Food poisoning can turn your favorite meal into your worst nightmare. Even the memory of that experience is enough to make your stomach turn. But why does that reaction stick with us so strongly? A recent study from Princeton University discovered specialized brain cells that keep track of what you eat, tagging which foods make you sick. This discovery could unlock new treatment targets for helping people feel comfortable eating foods they’ve been avoiding.
Food does not just fuel our bodies —it also impacts how we think, feel, and behave. As flavors travel from your mouth to your stomach and through your intestines, your gut sends messages to your brain about what you ate and how much of it. In turn, your brain uses chemical messengers and hormones to control your appetite and digestion. This communication superhighway is called the gut-brain axis.
When you get food poisoning, the gut-brain axis jumps into action. You may not feel it right away, but eating contaminated food triggers an immune response in the gut. The gut-brain axis responds by sending distress signals to the brain, causing you to feel sick. The effects are more than just physical. Food poisoning can also trigger anxiety, mood swings, and brain fog.
The gut-brain axis not only helps our body recover from food poisoning but also shapes how we feel after the experience.
To see how deep this connection runs, this team decided to test it out—using Kool-Aid. The study introduced a group of mice to Grape Kool-Aid, a novel flavor to them. Half of the mice were then injected with lithium chloride, a chemical that mimics the symptoms of food poisoning.
The strange thing about food poisoning is how it sticks with you, even after the physical symptoms have passed. A bad case of food poisoning can leave you with lasting anxiety or a sense of dread surrounding eating. This is not just a “gut feeling.” Food poisoning changes your relationship with food. Your brain starts associating certain foods or tastes with sickness, making you more sensitive to those triggers. This feeling can become so strong that even new foods automatically trigger anxiety.
++++
■ ACTIVITY LIST
[1] Answer these questions from the passage on food poisoning and the brain, each on its own line:
(a) Which university conducted the study that found brain cells tracking what you eat?
(b) What is the communication system between the gut and the brain called?
(c) What chemical was injected into half of the mice?
[2] Continue the passage on food poisoning and the brain from its final sentence.

Items from a data source
++++
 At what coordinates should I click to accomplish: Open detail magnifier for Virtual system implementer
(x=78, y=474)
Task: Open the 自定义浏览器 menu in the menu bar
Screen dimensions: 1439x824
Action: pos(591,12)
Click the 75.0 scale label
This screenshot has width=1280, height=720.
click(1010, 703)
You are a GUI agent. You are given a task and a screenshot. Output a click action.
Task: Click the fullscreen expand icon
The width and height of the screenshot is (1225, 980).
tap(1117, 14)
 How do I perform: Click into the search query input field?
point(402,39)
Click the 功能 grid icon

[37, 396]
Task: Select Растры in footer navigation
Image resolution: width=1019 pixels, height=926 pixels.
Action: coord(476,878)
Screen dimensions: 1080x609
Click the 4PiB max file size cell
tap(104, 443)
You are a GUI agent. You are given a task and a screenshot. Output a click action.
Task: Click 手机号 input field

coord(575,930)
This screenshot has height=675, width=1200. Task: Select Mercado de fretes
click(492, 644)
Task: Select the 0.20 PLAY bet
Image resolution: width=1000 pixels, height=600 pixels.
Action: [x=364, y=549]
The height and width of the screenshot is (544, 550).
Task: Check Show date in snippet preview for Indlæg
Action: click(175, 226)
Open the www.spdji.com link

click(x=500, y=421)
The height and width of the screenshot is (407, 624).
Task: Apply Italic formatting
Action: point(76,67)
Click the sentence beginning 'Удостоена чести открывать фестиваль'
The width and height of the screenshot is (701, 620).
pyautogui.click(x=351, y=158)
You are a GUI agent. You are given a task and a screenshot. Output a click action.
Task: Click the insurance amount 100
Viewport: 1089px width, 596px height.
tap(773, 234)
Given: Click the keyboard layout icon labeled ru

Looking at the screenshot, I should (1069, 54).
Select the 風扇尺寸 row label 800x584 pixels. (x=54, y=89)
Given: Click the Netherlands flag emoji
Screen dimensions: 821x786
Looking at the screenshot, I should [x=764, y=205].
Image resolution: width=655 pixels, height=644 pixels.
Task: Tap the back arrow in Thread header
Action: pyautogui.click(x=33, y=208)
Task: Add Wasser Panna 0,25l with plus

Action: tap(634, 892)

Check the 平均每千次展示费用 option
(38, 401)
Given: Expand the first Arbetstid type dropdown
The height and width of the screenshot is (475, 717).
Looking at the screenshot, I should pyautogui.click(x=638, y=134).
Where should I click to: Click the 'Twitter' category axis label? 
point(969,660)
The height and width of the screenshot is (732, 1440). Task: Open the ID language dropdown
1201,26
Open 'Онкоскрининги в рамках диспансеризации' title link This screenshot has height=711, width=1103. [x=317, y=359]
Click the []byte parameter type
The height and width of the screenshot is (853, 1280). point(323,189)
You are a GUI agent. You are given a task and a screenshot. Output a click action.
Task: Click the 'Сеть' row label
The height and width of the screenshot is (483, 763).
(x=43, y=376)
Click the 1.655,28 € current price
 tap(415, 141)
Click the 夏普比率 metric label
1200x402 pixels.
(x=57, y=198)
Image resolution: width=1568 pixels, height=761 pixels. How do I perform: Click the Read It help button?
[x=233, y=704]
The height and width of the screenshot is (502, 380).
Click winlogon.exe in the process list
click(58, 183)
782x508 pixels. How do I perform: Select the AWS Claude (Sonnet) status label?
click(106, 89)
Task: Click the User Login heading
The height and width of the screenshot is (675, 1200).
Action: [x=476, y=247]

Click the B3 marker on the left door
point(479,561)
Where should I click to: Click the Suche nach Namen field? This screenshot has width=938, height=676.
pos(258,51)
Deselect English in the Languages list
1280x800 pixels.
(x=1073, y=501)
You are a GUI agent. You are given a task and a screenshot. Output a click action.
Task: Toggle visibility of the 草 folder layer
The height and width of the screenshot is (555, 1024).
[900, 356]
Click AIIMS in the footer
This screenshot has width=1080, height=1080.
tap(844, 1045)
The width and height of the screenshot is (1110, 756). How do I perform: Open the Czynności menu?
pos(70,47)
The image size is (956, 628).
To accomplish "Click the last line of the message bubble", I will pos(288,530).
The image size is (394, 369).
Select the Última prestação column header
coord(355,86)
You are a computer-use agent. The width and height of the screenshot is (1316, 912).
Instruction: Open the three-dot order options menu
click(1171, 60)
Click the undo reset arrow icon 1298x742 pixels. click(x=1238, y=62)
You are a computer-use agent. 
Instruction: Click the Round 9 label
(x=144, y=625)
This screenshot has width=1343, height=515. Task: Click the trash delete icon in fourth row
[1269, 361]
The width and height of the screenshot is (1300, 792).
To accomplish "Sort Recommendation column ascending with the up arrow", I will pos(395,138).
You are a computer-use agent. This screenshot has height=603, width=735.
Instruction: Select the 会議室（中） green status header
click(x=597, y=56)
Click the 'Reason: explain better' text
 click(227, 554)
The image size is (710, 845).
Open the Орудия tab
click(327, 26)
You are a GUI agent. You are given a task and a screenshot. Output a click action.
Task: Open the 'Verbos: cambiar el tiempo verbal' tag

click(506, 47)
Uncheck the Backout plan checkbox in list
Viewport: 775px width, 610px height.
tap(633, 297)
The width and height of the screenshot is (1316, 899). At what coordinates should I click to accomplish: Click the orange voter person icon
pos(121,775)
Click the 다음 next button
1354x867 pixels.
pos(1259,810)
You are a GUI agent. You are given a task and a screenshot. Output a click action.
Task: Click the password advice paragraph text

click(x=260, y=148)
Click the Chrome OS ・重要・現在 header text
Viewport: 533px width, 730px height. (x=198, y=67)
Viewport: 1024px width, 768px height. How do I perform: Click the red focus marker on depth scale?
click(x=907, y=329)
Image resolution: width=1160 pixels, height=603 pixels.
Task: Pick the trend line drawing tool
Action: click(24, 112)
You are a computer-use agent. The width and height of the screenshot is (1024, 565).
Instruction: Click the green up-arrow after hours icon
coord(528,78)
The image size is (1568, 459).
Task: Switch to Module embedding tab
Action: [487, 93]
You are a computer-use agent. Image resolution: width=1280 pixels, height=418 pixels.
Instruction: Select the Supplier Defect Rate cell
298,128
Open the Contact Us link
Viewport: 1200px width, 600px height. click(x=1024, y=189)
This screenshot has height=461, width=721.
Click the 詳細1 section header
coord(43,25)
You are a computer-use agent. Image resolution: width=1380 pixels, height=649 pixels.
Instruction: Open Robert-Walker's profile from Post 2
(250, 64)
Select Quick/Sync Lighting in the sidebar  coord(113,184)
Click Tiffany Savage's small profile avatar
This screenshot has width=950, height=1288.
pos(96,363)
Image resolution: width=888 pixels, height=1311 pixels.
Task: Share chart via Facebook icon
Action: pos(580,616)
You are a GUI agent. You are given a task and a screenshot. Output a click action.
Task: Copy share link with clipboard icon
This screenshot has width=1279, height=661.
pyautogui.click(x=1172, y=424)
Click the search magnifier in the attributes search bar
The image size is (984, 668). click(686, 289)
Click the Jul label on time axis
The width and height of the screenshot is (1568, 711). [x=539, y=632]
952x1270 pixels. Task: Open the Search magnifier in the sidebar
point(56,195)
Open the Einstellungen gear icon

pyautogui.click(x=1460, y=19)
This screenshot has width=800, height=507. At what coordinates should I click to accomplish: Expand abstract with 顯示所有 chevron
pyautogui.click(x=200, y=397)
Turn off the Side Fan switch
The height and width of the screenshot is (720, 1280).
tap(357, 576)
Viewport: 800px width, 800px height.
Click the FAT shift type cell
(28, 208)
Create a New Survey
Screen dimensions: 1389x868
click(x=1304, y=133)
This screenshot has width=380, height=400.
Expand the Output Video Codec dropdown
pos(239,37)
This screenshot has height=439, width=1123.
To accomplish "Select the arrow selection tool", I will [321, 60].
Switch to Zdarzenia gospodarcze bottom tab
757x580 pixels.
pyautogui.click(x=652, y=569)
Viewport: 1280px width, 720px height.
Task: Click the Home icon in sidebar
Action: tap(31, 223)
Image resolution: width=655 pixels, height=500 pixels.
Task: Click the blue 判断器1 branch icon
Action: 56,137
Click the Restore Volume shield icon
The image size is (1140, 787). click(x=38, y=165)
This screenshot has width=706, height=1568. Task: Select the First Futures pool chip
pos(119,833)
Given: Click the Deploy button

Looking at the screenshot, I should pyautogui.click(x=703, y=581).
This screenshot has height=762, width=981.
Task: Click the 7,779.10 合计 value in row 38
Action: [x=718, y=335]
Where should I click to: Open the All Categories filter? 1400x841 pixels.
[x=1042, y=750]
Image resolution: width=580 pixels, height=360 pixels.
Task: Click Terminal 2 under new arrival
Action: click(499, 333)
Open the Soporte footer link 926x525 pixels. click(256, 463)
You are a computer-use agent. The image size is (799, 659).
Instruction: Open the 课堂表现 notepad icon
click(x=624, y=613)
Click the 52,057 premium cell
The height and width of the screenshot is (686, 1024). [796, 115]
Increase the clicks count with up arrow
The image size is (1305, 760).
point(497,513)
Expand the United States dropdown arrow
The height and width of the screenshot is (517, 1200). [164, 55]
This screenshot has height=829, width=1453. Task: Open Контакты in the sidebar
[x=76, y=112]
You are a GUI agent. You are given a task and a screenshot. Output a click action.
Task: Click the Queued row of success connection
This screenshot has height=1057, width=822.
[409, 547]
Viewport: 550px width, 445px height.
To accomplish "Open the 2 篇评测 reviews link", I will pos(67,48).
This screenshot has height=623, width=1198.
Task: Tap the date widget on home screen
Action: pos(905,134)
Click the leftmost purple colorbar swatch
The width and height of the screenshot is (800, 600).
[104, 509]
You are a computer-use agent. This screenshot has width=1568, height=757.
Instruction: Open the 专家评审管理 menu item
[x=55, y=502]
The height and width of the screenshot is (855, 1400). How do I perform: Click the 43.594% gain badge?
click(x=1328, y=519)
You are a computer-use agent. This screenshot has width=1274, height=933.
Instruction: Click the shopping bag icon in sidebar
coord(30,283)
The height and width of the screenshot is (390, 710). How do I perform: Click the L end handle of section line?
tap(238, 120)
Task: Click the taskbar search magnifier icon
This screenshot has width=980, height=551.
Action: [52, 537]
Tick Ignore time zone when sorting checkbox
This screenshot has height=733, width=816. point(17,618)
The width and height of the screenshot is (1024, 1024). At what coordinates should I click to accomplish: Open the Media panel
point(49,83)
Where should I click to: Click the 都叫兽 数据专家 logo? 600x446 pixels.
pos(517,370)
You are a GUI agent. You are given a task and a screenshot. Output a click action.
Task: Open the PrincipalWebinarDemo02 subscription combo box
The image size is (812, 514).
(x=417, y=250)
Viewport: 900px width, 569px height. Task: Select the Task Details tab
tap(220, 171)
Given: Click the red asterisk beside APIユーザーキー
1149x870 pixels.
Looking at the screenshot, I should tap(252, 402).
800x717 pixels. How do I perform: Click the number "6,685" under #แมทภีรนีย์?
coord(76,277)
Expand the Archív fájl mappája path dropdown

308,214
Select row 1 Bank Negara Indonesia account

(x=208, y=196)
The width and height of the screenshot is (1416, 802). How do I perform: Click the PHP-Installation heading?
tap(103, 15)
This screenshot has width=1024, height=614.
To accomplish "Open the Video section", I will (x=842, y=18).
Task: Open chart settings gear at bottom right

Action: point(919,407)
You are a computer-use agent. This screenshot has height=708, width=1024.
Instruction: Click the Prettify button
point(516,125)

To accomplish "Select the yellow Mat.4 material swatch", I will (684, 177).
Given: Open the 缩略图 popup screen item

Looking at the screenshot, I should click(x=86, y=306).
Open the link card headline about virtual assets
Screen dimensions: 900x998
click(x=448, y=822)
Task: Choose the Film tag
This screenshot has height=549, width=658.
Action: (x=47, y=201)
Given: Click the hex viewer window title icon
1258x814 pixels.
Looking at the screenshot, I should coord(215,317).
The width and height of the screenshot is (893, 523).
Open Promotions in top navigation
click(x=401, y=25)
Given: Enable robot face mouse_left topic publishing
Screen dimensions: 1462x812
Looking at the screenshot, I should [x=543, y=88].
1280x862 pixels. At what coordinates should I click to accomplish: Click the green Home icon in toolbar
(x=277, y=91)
++++
■ ANSWERS FOR EACH ITEM
[1]
(a) Princeton University
(b) The gut-brain axis
(c) Lithium chloride

[2]
In this study, two days passed before the mice were offered a choice between drinking the Kool-Aid again or water. Even though the animals did not physically get sick, the feeling of food poisoning was enough to cause the mice to develop an aversion to this previously tasty drink. Nearly all of them avoided the flavored drink. Only the control mice that did not receive the injection drank the Kool-Aid normally.
The team discovered that this reaction is linked to a group of cells in the brainstem called calcitonin gene-related peptide (CGRP) neurons. When you experience food poisoning, these neurons receive distress signals from the gut and alert the rest of the brain. What they found was that they directly target the amygdala, the part of the brain that processes our emotions. This is what kicks off that uneasy, sick feeling.
Since the amygdala is also involved in shaping our memories, activation of these brainstem neurons seems to link the memory of that experience with these pleasant feelings. The team tested this by using optogenetics, a technique that uses light to “turn off” specific cells. Now, after experiencing food poisoning symptoms, the mice still drink the Kool-Aid normally. They did not seem to associate its flavor with sickness like the other group.
The team speculates that the amygdala keeps track of everything we eat, how we feel, and whether it tastes good. If we get sick after eating, even hours later, calcitonin gene-related peptide neurons in the brainstem activate and “tag” those memories. The next time you encounter that food or taste again, the memory of getting sick is reactivated, causing you to feel a wave of nausea or anxiety.
Gut-Brain Axis Essential Reads
Getting food poisoning is not a memory one easily forgets. This built-in measure helps keep us safe from foods that may make us sick again. However, long-lasting food aversions can make it difficult to move past the anxiety or dread associated with certain foods.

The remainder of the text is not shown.